While this is a sequel to my previous post, reading that post is not required in order to grow your brain by reading this one (although doing so is of course strongly encouraged—along with subscribing, liking all my posts, and writing me into your will). To fill the lazy of you in, last time we established—without a shadow of a doubt—that the positive arguments in favor of average utilitarianism (cool kids abbreviate it AU) are very weak, and that two of the three most obvious ways of formulating the view have the consequence that you should kill yourself if you’re poor or if your life is not as good as it used to be (roughly), as well as doing others a favor and helping them to meet the same fate. Total utilitarianism (TU) doesn’t have these consequences. The last of the three versions of AU left, then, holds that:
The value of a life is the sum-total utility of that life, and the value of a world is the average value of the lives in that world.
And taking it by itself, it also claims that the right action is the one that brings about the most valuable world, seeing as it’s utilitarian (though it can be combined with other principles, such as prima facie rights and duties). Now that everyone is on the same page, let’s see why this theory too is completely unacceptable.
When Should You Do the Dirty?
AU and TU are equivalent theories in cases with the same number of people, so the only way of adjudicating between the two is in cases containing different numbers of people. There are two ways to bring about different numbers of people: killing people and bringing new people into existence (let me know if you know a third way). Since both TU and this version of AU value individual lives in the same way, they agree on when you should kill people (excluding external circumstances). So the only types of actions where the two differ are actions involving bringing new people into existence. The natural question, then, is of course which theory has the best account of when you should bring new people into existence.
TU answers: you should bring a new person into existence when it would be better for that person to exist than not (all else being equal). AU answers: well… umm… ehh… so, I guess… (all else being equal). Ok, this is of course a bit of an uncharitable way of putting it, AU really says: you should bring a new person into existence when that person will have a life that is at least as good as the average life. The problem here is that this requires you to know how good the average life is. I think it should be very obvious that that is not a very easy thing to find out.1
The problem here is twofold: first you have to determine the lives you take into account—is it all lives ever, current lives, current and future lives, current and past lives, human lives, mammal lives, all conscious existences (does God, if he exists, count here?), etc.; secondly, after having decided on a scope, you have to actually determine the average quality of all lives within that scope to be able to make a decision. But it’s not just this. Beyond there being an epistemological problem, there is also just the problem that AU gives absurd answers as to whether you should have a child, even when we stipulate the descriptive facts.

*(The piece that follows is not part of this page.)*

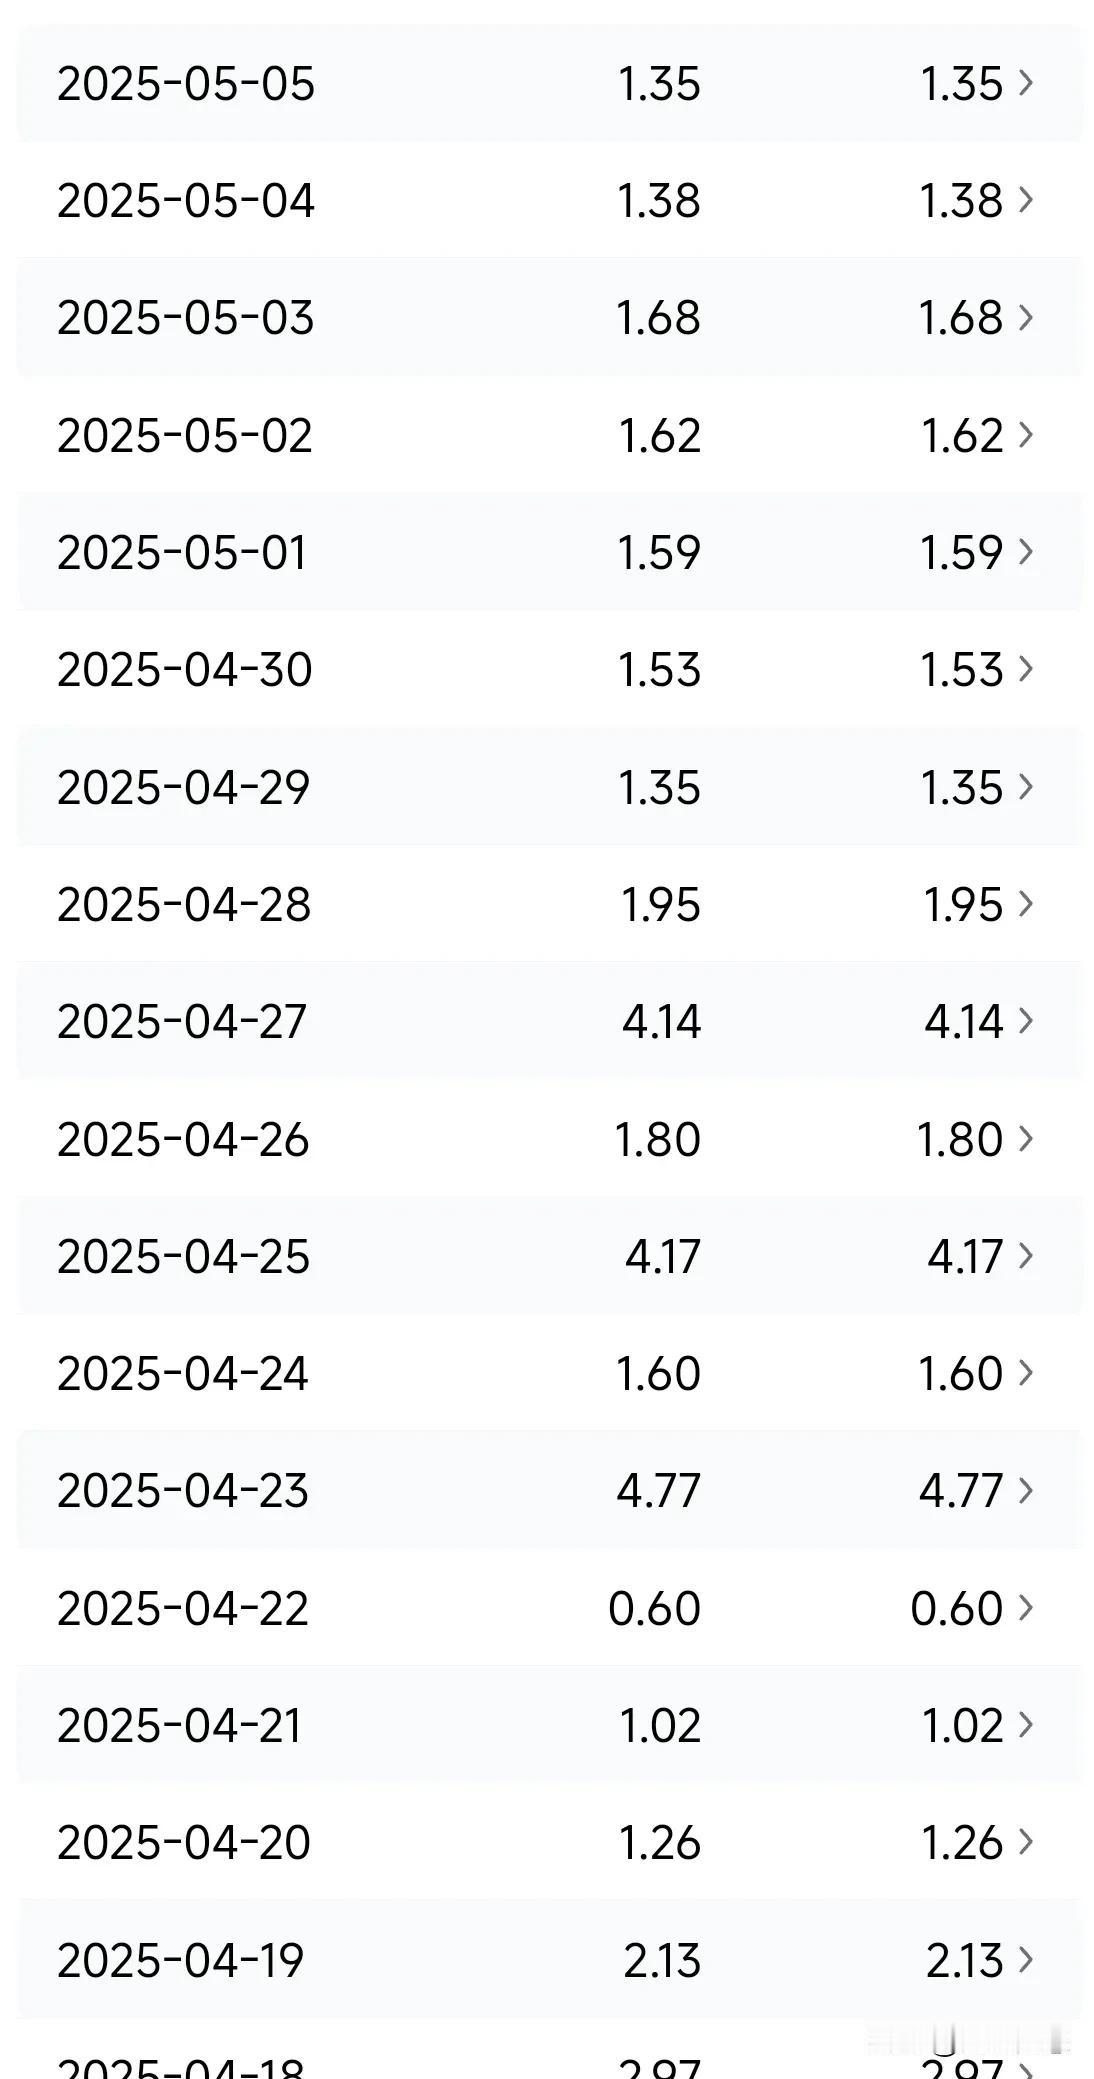Tap chevron next to 4.14 on 2025-04-27
Screen dimensions: 1094x2079
[1025, 1021]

Suppose you choose the most natural scope: all lives of all time. This leads to the Egyptology problem:
You are sure that you would be a very good parent, and if you had a child, it would have a very good life—very much worth living. Furthermore, it would not negatively affect anyone else, it might even somewhat positively affect people, since everyone would be so happy to see that cute wittle baby, who will grow up to be nice to everyone! Suppose you know all this. Just before you are about to do the dirty work with your partner, you see the frontpage of the latest edition of Popular-Science-Magazine™: “Egyptologists Find Hitherto Undiscovered Civilization - You Will not Believe how Happy They Were!” Turns out they were very happy—so happy in fact, that everything points to the average happiness of history being way greater than that of your to-be child. Being the good average-utilitarian that you are, you slap on your chastity belt, pray for God to relieve you of your lustful thoughts, and refrain from having a child.

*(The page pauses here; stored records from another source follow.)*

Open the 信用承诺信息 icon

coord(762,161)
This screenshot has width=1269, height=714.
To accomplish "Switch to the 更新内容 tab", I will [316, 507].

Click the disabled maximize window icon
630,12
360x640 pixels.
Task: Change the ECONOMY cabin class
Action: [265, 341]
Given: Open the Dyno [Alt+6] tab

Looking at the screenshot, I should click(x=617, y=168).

This seems like an absolutely insane reaction to that information! Why should the amount of tasty [Egyptian food] the average Egyptian had 5000 years ago in any way affect your reason for having a child now? It has literally no influence on the quality of your child’s, or anyone’s life, so it just makes no sense that it should give you any less reason to have a child!
Likewise, suppose that the excavation gives very strong evidence that the Egyptians had horrible lives—much worse than not living at all. In that case, it might be better if you had a child with a life worse than not living, than if you had no child, since it would still be better than the overall average. But that just seems horrible! Surely it is not good to create a person with a life worse than not living—one where they should wish to die all throughout, for example—just because it would not be as terrible as the average life.

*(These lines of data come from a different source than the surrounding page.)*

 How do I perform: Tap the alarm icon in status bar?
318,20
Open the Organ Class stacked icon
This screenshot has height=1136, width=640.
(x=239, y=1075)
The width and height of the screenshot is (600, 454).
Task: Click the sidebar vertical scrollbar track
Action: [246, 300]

To avoid this, we may restrict the scope to exclude past lives. But this just kicks the can down the road. Suppose that instead of reading about Egyptians in the far past, you read about aliens in a galaxy far, far away—also with extraordinarily fabulous lives! Here again AU tells you to pop your anti-Viagra pill and take a long cold shower to decrease the size of your member (if you are so-endowed), so you don’t create a (not so) happy little accident with your partner. Again, this seems completely unreasonable! News about the quality of life of aliens who you will never interact with should just not have any effect on you sex-life (unless you are into that stuff).
One tempting solution here might be to change the scope of the theory such that it only includes people who you are going to affect or interact with, or something to that effect. This too looks completely implausible, though, as it gives you strong reason to only interact with people who live very long happy lives, which obviously makes no sense—you are not acting more rightly by only interacting with people who are already happy.
It may be that I’m just too stupid to think of a better way to define the scope of the theory, but it really looks to me like no way of drawing a line results in anything tenable. Even assuming that all of these complications are not problems, however, I just find the very underlying idea completely implausible. Why should the goodness of bringing about a new existence depend on the quality of other lives? Surely the only relevant criterion for whether it is good to bring someone into existence (all else being equal) is how good it would be for them.
Benign addition
Another problem for AU is that it rejects that the principle of benign addition is true, which it clearly is! “What is benign addition?”, I hear you asking. Well, for God’s sake, don’t you think I was just about to tell you that?!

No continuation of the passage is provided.